Focusing on GMH research as the major component of our IHEs has been a central tenet of our program. Although IHEs have value in exposing residents to diverse populations and healthcare delivery systems, they also bring ethical concerns, including
Licensing requirements and other administrative barriers like malpractice insurance, which must be overcome to practice medicine in international settings
Short-term clinical rotations with little opportunity for patient follow-up or continuity
Resident competency in practicing in health systems that are often quite different from our own
Quality and availability of supervision, especially in low-income settings
Little opportunity for reciprocal relationships in which residents from international sites participate in a clinical elective in the U.S. (because of U.S. licensing requirements that preclude residents from international sites doing clinical work)
Initially, a focus on GMH research was due to practical considerations of finding funding to support residents’ salaries and benefits during the IHE. However, we believe that having IHE participants focus on research provides opportunities for them to learn about research ethics in international settings, provides opportunities to observe clinical work and the healthcare system without being responsible for patient care, provides pre-existing structures for supervision and mentorship, and can provide reciprocal research opportunities for residents from international sites to come to the United States to participate in research training. We have focused on research collaborations with international partners to foster long-term relationships that are mutually beneficial to both residents and each department.
This report is limited to the experience of one program, and so the results may not generalize to other programs. We acknowledge the importance of motivated residents willing to seek and apply for funding and faculty willing to mentor residents completing IHEs and scholarly projects. The program also benefits from the international experiences many of our residents bring to the program. Although a small minority of our residents are international medical graduates, the majority of experiences have been outside of the residents’ culture of origin.
Further investigation should include the impact of this program on residents’ cultural competency. We look forward to following the careers of residents who have participated in the program to determine their eventual impact on serving diverse populations in the U.S. and abroad, contributing to the scientific literature on GMH, and participating in training future generations of leaders in GMH.

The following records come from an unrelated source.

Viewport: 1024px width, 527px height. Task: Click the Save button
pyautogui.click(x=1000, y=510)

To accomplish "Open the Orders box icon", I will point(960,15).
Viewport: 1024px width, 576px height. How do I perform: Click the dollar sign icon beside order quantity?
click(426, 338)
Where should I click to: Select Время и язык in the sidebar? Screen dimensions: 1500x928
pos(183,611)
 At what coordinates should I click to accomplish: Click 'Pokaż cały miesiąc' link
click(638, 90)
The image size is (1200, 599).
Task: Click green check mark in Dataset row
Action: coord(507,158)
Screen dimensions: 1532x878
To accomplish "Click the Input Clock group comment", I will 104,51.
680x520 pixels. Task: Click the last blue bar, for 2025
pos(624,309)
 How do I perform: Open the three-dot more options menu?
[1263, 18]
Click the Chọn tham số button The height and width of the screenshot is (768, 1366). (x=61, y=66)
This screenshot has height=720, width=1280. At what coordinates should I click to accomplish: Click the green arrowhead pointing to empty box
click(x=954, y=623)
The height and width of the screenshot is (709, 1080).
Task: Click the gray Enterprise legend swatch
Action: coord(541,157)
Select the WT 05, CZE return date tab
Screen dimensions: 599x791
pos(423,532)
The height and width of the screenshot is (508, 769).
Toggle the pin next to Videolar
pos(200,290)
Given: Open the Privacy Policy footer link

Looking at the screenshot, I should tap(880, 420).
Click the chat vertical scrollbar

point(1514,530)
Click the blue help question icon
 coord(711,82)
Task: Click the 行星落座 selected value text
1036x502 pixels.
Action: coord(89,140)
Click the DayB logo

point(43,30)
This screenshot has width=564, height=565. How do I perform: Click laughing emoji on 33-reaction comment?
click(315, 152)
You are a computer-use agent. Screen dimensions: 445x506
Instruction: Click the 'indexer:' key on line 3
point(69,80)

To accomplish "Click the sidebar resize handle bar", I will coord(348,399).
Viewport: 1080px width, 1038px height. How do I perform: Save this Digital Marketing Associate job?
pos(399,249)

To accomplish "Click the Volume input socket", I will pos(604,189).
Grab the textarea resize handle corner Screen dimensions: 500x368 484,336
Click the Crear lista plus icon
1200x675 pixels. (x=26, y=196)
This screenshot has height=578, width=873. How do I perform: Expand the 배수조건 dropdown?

The purpose of a comprehensive GMHP within a psychiatry residency program is to ensure that all residents are knowledgeable about GMH and to provide additional options for those residents with a special interest in GMH that can result in meaningful products of their work. These additional didactic, clinical, and research electives, and international health experiences provide a more in-depth understanding of GMH, as well as a focus on issues of health disparities, access to care, and cross-cultural psychiatry in the local community. The impact of having a defined and supported GMHP is evident in both the residency program and department, where demonstrable changes have been associated with the development of the GMHP.